Байрон очень рано стал замечать, какое действие его наружность производила на женщин. Поэт очень заботился о сохранении своей красоты и подвергал себя разрушительной диете, главным образом, для этой именно цели. Он был сам влюблен в свою наружность, в особенности в свои локоны, которые ему завивали каждую ночь, как женщине. Но зато его платье, экипажи и ливреи слуг обнаруживали удивительное отсутствие вкуса, точно так же, как его страсть к мундирам и ярким цветам. До какой степени он был занят своей наружностью и интересовался мнением о себе женщин, показывает следующий курьезный случай, сообщенный о нем его школьным товарищем, лордом Сляйгом. Стоя однажды во время своего пребывания в Афинах перед зеркалом и любуясь прекрасным, бледным лицом своим, Байрон вдруг серьезно заметил своему приятелю, что ему очень хотелось бы умереть от чахотки, так как женщины в таком случае нашли бы его очень красивым и интересным! А между тем он сам был о женщинах очень невысокого мнения, несмотря на прекрасные женские типы, которые мы встречаем в его произведениях. «Я смотрю на них, – говорит он в одном из своих дневников, – как на очень милые, но низшие существа, которые так же не на своем месте за нашим столом, как если бы они присутствовали на наших совещаниях. Весь современный строй по отношению к женскому полу представляет остаток варварского рыцарства наших прадедов. Я смотрю на них как на взрослых детей; но, подобно глупой матери, я всегда раб одной из них. Турки запирают своих женщин, и они от этого счастливее; дайте женщине зеркало и каленого миндалю, и она будет вполне довольна».

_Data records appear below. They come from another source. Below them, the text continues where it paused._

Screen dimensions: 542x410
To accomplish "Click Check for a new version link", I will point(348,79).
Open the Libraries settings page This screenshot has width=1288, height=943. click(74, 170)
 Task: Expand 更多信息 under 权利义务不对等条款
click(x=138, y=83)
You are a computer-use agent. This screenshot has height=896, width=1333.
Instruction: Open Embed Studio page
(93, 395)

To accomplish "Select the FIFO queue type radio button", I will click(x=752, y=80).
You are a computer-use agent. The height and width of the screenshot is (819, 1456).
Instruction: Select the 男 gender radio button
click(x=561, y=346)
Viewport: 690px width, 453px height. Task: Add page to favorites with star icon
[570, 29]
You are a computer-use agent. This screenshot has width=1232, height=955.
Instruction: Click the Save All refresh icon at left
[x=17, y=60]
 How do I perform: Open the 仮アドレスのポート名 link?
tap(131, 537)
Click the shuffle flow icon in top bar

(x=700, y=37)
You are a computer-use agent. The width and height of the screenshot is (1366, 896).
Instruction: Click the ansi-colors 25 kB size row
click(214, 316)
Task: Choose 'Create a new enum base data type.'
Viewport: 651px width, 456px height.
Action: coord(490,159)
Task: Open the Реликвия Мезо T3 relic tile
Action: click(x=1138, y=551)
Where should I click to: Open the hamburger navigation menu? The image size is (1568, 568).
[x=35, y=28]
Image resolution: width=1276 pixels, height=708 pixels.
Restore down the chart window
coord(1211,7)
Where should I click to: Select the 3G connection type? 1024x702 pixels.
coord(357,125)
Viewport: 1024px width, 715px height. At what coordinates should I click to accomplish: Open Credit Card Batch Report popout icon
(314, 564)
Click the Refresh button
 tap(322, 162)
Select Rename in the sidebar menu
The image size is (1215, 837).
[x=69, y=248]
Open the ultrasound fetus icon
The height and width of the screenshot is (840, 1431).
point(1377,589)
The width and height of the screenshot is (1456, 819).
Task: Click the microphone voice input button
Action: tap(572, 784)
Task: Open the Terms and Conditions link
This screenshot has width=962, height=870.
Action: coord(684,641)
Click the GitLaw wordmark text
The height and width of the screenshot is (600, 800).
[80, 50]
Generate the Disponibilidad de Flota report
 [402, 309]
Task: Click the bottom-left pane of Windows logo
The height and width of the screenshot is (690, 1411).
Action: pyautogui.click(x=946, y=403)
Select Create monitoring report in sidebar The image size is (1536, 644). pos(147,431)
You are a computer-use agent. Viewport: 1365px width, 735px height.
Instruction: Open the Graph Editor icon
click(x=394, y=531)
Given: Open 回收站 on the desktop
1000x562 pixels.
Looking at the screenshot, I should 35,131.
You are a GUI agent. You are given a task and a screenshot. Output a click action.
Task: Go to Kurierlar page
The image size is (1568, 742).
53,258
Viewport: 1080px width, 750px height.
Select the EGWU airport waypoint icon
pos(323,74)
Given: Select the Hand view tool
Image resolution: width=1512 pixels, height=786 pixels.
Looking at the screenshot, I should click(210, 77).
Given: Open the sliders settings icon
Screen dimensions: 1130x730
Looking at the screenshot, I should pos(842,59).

Так смотрел на женщин тот, который не мог жить без них, который делал все, чтобы нравиться им, и который как наружностью своей, так и характером сильно напоминал женщину! Одним из многих проявлений крайнего тщеславия Байрона было и то, что ему никогда не нравились портреты и бюсты, которые с него снимали. Чем удачнее выходил портрет или бюст его, тем менее он ему нравился. Он любил видеть себя изображенным не таким, каким был в действительности, а таким, каким мечтал быть или, вернее, таким, за какого ему хотелось быть принятым. Он, страшно не любивший своих соотечественников за их манерность и претенциозность, сам очень редко бывал естественным, и большею частью держал себя так, как будто был на сцене и разыгрывал какую-нибудь роль. Гордый Байрон, знавший хорошо людей и на основании этого знания глубоко презиравший их и жестоко осмеявший в своем «Дон-Жуане», – этот самый Байрон как женщина интересовался мнением людей и как зеленый юноша жаждал аплодисментов толпы. Знаменитый датский скульптор Торвальдсен, делавший бюст его в то время, когда он был в Риме, рассказывает о первом сеансе следующее: «Байрон уселся против меня и сразу стал придавать своему лицу выражение, которого оно обыкновенно не имело». «Сидите, пожалуйста, спокойно, – заметил я ему, – вам незачем смотреть так, как вы смотрите». – «Это мое обычное выражение», – отвечал Байрон. – «В самом деле?» – сказал я и после этого уже не обращал внимания на его позу и представлял его таким, каким он был на самом деле. Когда бюст был готов, он заметил: «Это не совсем похоже на меня, выражение моего лица более несчастное…» Этот самый бюст поэта был потом найден его сестрой и всеми его друзьями необыкновенно удачным и верным…
Байрон славился как замечательный пловец и как прекрасный стрелок. Он очень редко делал промахи, стреляя в цель, но, когда это с ним случалось, он бывал огорчен до слез и страшно сердился, если товарищу его в это же время удалось избежать промаха… Просвещенный и передовой Байрон, смеявшийся над высокими титулами и возмущавшийся дворянскими привилегиями, сам чрезвычайно гордился своим знатным происхождением и никогда не упускал случая упомянуть о том, что предки его прибыли в Англию еще с Вильгельмом Завоевателем. Мало того. Он не только никогда не забывал, что он лорд и происходит по прямой линии от норманнских баронов, но держал себя еще и как лорд-выскочка, как такой, который только благодаря счастливой случайности попал в лорды, что, впрочем, в значительной степени и соответствовало действительности…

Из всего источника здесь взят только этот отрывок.